Of course there is no indication that Hillel disagreed either, so perhaps we
could apply the rule of "shetikah kehoda'ah damya [silence is equivalent to
agreement]" (Yev. 87b). But the non-responders are obviously stringent in this
matter on the principle of "yafah shetikah lechakhamim kal vachomer letipshim
[silence is good for the wise and even more so for fools]" (Pes.99a) - and "ein
bur yerei cheit [an uncouth person is not careful to avoid sin]" (Avot 2:6) as
Hillel himself observed.

Perhaps this thought is more appropriate to Purim than Ellul but one should
always try to be melamed zekhut on others especially at this season, and hope
that HKBH will then similarly be melamed zekhut on us.

Wishing all mail-jewish members a ketivah vechatimah tovah.

Martin Stern


From: Stuart Pilichowski <stupillow@...>
Date: Tue, Aug 21,2018 at 02:01 PM
Subject: Kohanim / Aliyah

Perets Mett wrote (MJ 63#96):

> In response to Stuart Pilichowski (MJ 63#95):
> Self-esteem? Dignity? What on earth is he talking about. There is nothing
> embarrassing about a person who is ill not fasting. If the kohen (or anyone
> else) is in poor health he is NOT ALLOWED to fast. There is nothing to be
> embarrassed about doing the correct thing.

I'm talking about taking into account the feelings of an individual who for 60+
years has been recognized as a kohen and thus received the first aliyah. Now,
because of failing health he's denied the aliyah and the members of the minyan,
as few as they may be, understand what's happening but take pity on this poor soul.

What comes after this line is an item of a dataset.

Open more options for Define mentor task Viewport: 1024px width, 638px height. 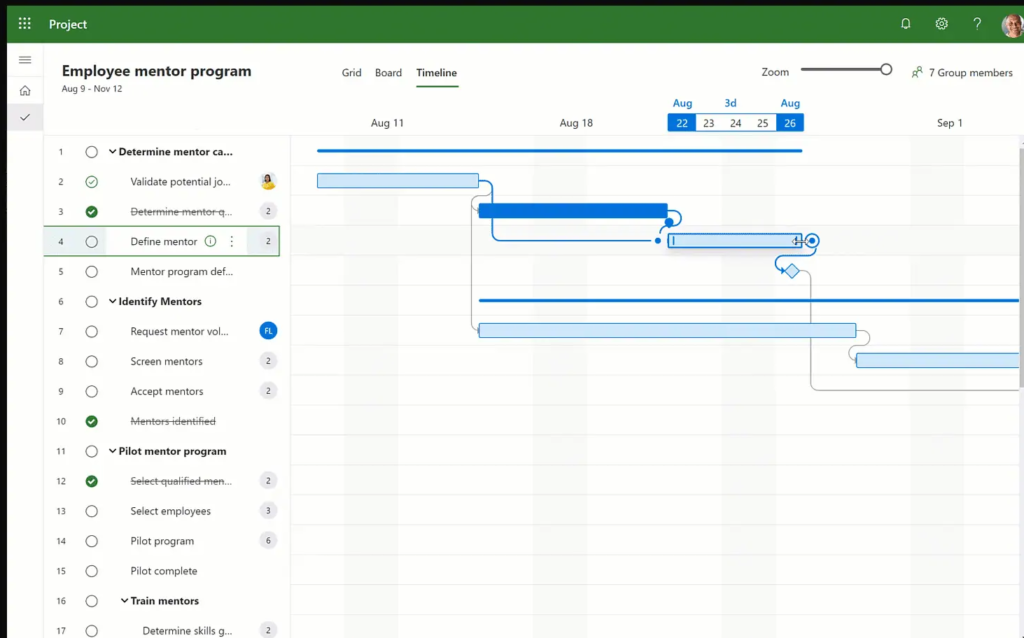[232, 241]
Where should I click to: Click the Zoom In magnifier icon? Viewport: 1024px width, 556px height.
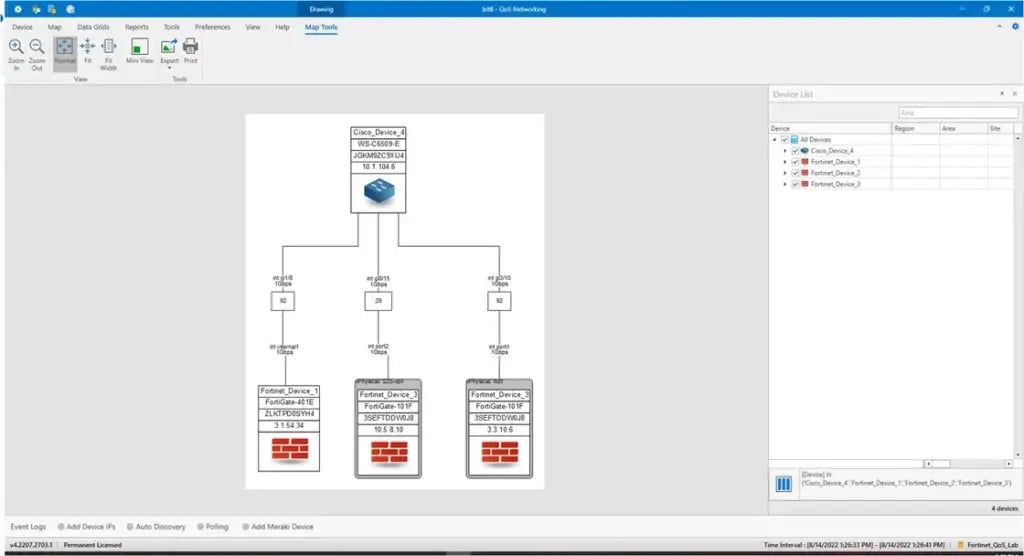click(16, 47)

Rather than focus everyone's attention on Mr. Kohen by denying him the aliyah I
say let him have it. I believe this is found in the fifth chelek of shulchan aruch.

Stuart Pilichowski


From: Joel Rich <JRich@...>
Date: Fri, Aug 24,2018 at 02:01 PM
Subject: Selling chametz on Shabbat

Reuvain awakes in the middle of the night and, forgetting that it was Shabbat,
states, "Please sell my chametz." Then, realizing that it's Shabbat, he makes a
mental note to take care of it after Shabbat. He then forgets about it until
after Pesach has already started.

However, Alexa heard his pronouncement, made a complete list of his chameitz,
found the website that he used the previous year to sell his chameitz and
transmitted the fully filled out forms with the password. The sale was completed
by the Rabbi running the website. 

Is Reuvain's chametz usable by him after Pesach? 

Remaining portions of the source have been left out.